Thursday, August 2, 2007

The Beach goes on

"The girls have come out with their shopping 'A' games today," declared Kelly Ripa, co-host of the Super Saturday designer garage sale in the Hamptons hamlet of Water Mill. "They've mapped out their routes with unbelievable precision." Military-style campaigns by the likes of Petra Nemcova, Shoshanna Lonstein Gruss, and Charlotte Ronson resulted in the Marc Jacobs and Ralph Lauren stalls being cleared out early on in the afternoon. (Sales benefit the Ovarian Cancer Research Fund.) Co-host Donna Karan, meanwhile, hung out in the kids' tents with her grandchildren. "I haven't even been to my own stall yet because I've been having so much fun here," said Karan. "But I can guarantee you that I'll do some damage with the credit cards later."

After a long, hot day of frenzied shopping, socials such as Fabiola Beracasa and Tinsley Mortimer joined Robert Wilson, Marina Abramovic, Hope Atherton, and other art world luminaries for the Watermill Center's summer benefit. "This is surreal!" said David Yurman as he surveyed the pavilion, where guests sipped cocktails served by waiters wearing teacup hats while performance artists romped around them and into the torch-lit woods nearby. "You'd never guess that all this was going on from the road."

But that was just the cocktail hour of the arts center's "wild chic" benefit. As dinner began, attendees were treated to the sight of Dita Von Teese suspended on a high swing at the center of the tent. Perhaps as an incentive to get the gawkers to sit down and be silent, the host promised that one guest would win a kiss from Von Teese in the live auction. "I usually give them away for free, so I wonder how much a single one might be worth," mulled Von Teese. Quite a lot, as it turned out. The smooch fetched $100,000. (It also came with a Robert Wilson plasma portrait of the burlesque diva.)

"Welcome to the No. 1 celebrity party pad in the U.S, according to OK! magazine," announced Jerry Seinfeld, in nearby Amagansett, as he welcomed guests to his oceanfront manse on 12 acres. The occasion: a summer dinner sponsored by Ferragamo in support of Baby Buggy's Infant Gear Fund, the nonprofit organization founded by his wife, Jessica, in 2001. "This is how we always live out here. This is a very typical dinner for us," Seinfeld joked. Sarah Jessica Parker and Matthew Broderick, the busy Kelly Ripa and Mark Consuelos, Ellen Barkin, Bryan Lourd, James and his sister Vivia Ferragamo, and Ali Wentworth joined over a hundred well-heeled guests, many of whom were expecting babies themselves, for a meal of tomato and mozzarella salad and branzino. They dined under a tent decorated with illustrations from Ferragamo's new children's book, Fiera, the proceeds of which will be donated to Baby Buggy.

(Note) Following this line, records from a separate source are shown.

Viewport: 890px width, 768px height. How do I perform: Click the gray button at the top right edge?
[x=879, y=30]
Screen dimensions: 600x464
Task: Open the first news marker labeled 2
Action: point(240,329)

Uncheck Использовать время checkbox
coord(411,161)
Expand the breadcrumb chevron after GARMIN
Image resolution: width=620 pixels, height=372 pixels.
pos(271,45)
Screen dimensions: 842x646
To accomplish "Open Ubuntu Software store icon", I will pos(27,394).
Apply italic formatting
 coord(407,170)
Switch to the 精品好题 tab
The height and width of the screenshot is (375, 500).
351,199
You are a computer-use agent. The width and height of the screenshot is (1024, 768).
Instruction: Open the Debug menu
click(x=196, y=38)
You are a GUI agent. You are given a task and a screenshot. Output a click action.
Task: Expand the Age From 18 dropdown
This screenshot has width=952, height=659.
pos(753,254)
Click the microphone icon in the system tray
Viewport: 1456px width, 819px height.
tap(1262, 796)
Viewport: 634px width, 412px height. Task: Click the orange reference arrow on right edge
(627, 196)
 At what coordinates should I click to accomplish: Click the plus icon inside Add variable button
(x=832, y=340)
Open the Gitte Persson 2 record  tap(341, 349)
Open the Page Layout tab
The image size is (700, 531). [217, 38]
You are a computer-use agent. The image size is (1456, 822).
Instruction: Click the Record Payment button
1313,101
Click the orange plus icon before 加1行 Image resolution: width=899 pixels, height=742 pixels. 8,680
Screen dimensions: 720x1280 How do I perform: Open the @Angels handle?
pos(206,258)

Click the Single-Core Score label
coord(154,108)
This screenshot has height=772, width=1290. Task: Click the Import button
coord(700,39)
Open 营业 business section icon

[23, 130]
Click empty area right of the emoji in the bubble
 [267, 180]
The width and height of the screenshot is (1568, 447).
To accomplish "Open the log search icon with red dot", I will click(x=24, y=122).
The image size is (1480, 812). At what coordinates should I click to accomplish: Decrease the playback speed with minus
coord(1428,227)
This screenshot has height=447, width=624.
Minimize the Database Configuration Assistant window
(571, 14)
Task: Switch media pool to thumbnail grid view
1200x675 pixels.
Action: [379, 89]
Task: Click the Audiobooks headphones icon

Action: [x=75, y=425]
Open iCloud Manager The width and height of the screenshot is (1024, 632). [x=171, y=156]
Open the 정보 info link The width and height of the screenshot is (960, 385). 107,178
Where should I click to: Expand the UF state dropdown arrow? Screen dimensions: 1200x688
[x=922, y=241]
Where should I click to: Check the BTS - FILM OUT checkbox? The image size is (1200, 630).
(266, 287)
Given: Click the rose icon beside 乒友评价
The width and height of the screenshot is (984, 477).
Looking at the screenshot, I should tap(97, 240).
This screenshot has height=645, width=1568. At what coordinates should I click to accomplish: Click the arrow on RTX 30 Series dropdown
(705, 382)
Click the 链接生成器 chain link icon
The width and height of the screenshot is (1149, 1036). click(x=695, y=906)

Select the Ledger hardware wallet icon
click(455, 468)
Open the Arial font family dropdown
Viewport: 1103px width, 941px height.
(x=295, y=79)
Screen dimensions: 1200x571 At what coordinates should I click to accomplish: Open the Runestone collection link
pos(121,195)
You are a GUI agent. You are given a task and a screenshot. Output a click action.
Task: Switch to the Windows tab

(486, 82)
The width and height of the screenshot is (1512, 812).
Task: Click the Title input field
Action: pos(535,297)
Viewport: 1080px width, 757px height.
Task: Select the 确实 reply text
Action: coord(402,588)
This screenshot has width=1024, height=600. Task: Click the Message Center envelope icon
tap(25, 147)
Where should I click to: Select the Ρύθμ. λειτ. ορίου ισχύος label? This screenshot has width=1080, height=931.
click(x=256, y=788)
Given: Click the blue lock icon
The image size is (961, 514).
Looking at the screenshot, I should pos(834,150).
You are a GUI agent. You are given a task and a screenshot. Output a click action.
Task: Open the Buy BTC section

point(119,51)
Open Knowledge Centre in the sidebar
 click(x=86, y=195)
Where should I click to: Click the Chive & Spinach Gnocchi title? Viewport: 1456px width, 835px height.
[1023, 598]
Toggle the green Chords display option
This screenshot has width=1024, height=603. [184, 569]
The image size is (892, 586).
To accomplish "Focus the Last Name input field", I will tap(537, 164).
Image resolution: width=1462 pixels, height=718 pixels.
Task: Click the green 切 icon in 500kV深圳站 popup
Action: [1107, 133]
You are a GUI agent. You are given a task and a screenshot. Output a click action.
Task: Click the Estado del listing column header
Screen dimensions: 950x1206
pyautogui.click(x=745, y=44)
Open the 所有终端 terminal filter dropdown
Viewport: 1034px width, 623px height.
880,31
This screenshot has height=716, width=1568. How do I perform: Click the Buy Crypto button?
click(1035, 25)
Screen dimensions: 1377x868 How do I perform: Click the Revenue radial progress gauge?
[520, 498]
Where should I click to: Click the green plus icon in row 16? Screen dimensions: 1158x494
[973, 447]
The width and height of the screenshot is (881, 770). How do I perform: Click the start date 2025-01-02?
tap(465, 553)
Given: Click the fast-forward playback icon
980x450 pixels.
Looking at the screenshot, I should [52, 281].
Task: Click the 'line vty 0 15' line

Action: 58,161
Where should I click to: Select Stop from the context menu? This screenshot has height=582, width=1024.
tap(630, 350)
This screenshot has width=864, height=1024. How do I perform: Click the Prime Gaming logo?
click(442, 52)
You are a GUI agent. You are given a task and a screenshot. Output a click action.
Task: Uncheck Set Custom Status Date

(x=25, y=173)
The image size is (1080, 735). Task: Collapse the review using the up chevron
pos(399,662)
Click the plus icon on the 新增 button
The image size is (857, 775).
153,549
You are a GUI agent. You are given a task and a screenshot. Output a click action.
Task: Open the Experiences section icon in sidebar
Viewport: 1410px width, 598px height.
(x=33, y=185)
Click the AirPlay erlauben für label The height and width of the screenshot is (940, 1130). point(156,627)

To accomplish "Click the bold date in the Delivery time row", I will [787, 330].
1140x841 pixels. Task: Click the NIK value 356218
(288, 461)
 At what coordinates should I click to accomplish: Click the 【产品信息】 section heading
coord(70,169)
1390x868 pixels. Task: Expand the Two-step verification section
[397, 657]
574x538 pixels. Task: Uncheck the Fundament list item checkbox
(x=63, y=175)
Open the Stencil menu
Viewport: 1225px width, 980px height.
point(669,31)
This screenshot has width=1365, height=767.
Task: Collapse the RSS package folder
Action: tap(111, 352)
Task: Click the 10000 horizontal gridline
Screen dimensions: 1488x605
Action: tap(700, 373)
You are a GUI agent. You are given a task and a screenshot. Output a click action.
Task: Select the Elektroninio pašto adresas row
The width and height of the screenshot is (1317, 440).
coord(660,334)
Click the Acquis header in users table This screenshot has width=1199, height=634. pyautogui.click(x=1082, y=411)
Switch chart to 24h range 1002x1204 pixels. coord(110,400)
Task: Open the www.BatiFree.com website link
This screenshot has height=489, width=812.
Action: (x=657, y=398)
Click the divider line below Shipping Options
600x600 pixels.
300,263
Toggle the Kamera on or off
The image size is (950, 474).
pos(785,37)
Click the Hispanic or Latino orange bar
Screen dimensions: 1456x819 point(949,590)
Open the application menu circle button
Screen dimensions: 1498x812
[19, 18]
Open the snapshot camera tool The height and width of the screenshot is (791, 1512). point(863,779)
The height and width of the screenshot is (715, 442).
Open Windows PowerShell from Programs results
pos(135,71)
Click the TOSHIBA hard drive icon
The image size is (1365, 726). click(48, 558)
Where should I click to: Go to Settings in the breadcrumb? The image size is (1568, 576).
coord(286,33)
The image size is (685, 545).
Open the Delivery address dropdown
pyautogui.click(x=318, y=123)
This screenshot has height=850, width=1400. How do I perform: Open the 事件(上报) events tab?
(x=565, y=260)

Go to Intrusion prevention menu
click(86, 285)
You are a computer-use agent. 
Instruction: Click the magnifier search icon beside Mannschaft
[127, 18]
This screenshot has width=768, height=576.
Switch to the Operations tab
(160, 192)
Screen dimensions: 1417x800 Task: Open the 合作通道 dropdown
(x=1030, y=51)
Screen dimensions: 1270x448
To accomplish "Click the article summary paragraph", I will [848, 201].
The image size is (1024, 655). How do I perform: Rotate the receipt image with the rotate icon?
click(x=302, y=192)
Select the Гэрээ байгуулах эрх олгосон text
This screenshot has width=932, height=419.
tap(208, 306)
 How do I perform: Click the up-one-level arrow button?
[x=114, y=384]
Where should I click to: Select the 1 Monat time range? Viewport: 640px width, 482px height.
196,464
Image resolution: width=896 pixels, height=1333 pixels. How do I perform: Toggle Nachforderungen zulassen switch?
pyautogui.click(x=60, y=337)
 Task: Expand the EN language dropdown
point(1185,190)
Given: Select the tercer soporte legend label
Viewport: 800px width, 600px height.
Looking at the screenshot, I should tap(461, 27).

Later, everyone was encouraged to retire to a renovated "party barn" from the eighteenth century to dance the night away. Tunes came courtesy of Paul Sevigny. Though she was wearing Ferragamo, Jessica Seinfeld sported an unexpectedly frugal accessory: bracelets from Parker's new fashion collection, Bitten. "It's changed my life," she enthused of the low-priced line. "I live in it. I've told her to make stuff for men and kids." As for concerns that Parker and Broderick might be upset that their nearby estate was only OK! magazine's No. 9 celebrity party pad? "There's no tension," Jerry Seinfeld said.

Despite the fact that his East Hampton estate didn't make the celebrity rag's top ten, Russell Simmons was still able to draw a fashionable set to his house for his eighth annual Art for Life benefit. A trio of actors—Oscar winner Forest Whitaker, Ally Sheedy, and Nia Long—were all on hand, helping to net nearly two million dollars for the charity. And finally, across town, Andrew Saffir pulled his own weight among Hollywood thespians when his Cinema Society joined The Wall Street Journal in co-sponsoring a screening of the Anne Hathaway vehicle Becoming Jane. Following the film, Heather Graham, Howard Stern, and Julia Stiles helped round out the Tinseltown contingent at a poolside party at the home of Jerry Della Femina.